Liability of principal for agent's breach of warranty and misrepresentation in a share purchase agreement

20 September 2022

In the recent case of Ivy Technology Ltd v Martin [2022] EWHC 1218 (Comm) the Commercial Court considered a claim by Ivy Technology in its claims for breach of warranty and fraudulent misrepresentation against Barry Martin and Paul Bell.

This case highlights the necessity for a purchaser to test the veracity of a seller's pre-contractual statements through a thorough due diligence process and to ensure that all parties relevant to the target business are party to the SPA.


The claim related to the sale by Martin and Bell of their online gambling business, known as ‘21Bet’, to Ivy Technology in 2019. The 21 Bet business was run by Martin but financed by Bell. The beneficial interest in the shares of 21 Bet was owned by Martin and Bell equally. During the course of negotiations of the share purchase agreement (SPA), Ivy was informed that Bell wanted to remain ‘in the shadows’. Negotiations were held between Martin and Ivy. Bell was not included as a party to the SPA.

In the SPA, Martin gave various warranties relating to the liabilities and financial position of 21 Bet. Following completion of the acquisition, Ivy discovered the 21 Bet business had significant outstanding liabilities, including amounts due to gaming authorities, HMRC and 21 Bet's landlord.
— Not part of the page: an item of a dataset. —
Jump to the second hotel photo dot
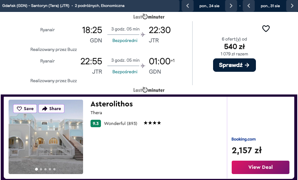This screenshot has height=180, width=298. 41,169

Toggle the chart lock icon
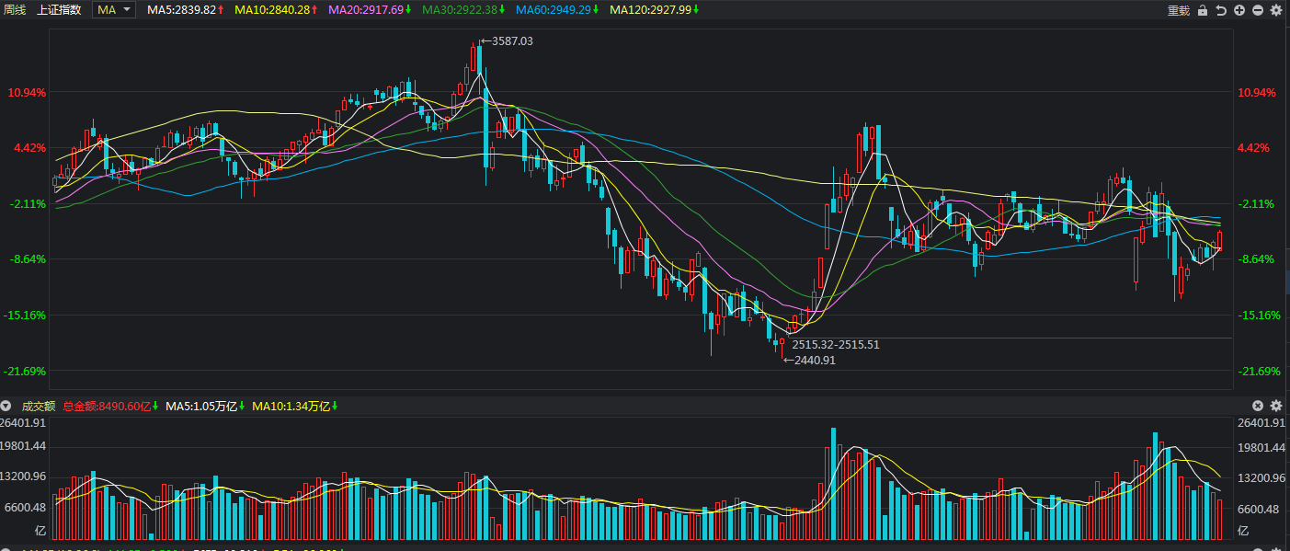(x=1203, y=10)
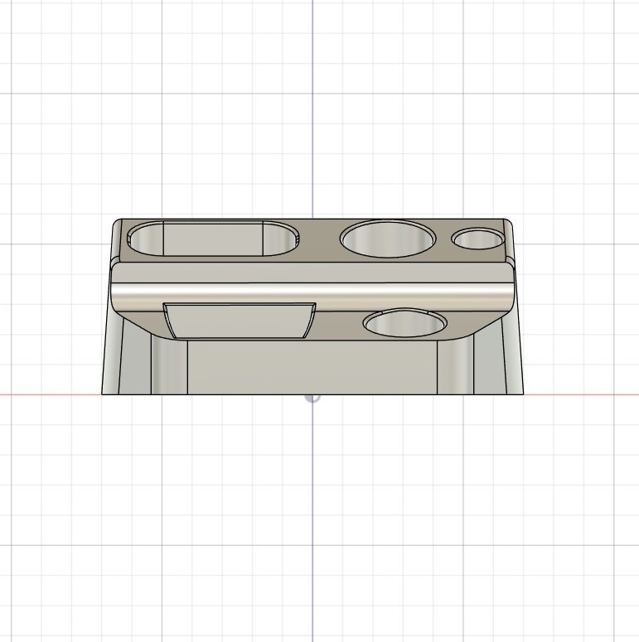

Ivy also discovered a number of the business' expected income streams were either non-existent, or had ceased to exist. 

Ivy brought proceedings against Martin on the basis it purchased the business relying on fraudulent misrepresentations made by Martin about the business’ profitability during pre-contractual negotiations.  Even though the negotiations had been conducted almost exclusively by Martin, Ivy argued that the fraudulent representations had been made by Martin acting as Bell’s agent, as well as on his own behalf. 

Additionally, Ivy claimed breach of the SPA warranties and sought to establish primary liability on the part of both defendants for this claim on the basis that Martin entered into the SPA both as principal in respect of his own beneficial interest, and also as agent for Bell in respect of his beneficial interest in the shares. 

Relying on the fact that he had not been involved in the negotiations and was not named as a contracting party, Bell argued that any representations made by Martin had not been made on his behalf. Bell also argued that as he was not a party to the SPA, he was not liable for the breach of warranties claimed by Ivy. 

Commercial Court judgment

The Commercial Court upheld Ivy's claim for fraudulent misrepresentation. Martin had negotiated the deal on behalf of Bell even though Mr Bell was not a party to the SPA. The commercial substance of the transaction was "manifestly approved and adopted" by Bell. Bell may not have had any liability under the contract itself, but he was still liable for the misrepresentations made by Martin during the course of the pre-contractual negotiations.

As a principle of English law, where a principal authorises its agent to make a contract on its behalf, the contract is treated as made between the principal and the counterparty. The principal can sue and be sued on the contract - not as a third party, but as an unnamed principal party to the contract. Martin had sufficient authority to conduct negotiations on Bell's behalf and as such he was (as principal) liable for Martin's fraud. 

On the breach of warranty claim, the Commercial Court found that Ivy had failed to establish any recoverable damages for the breach.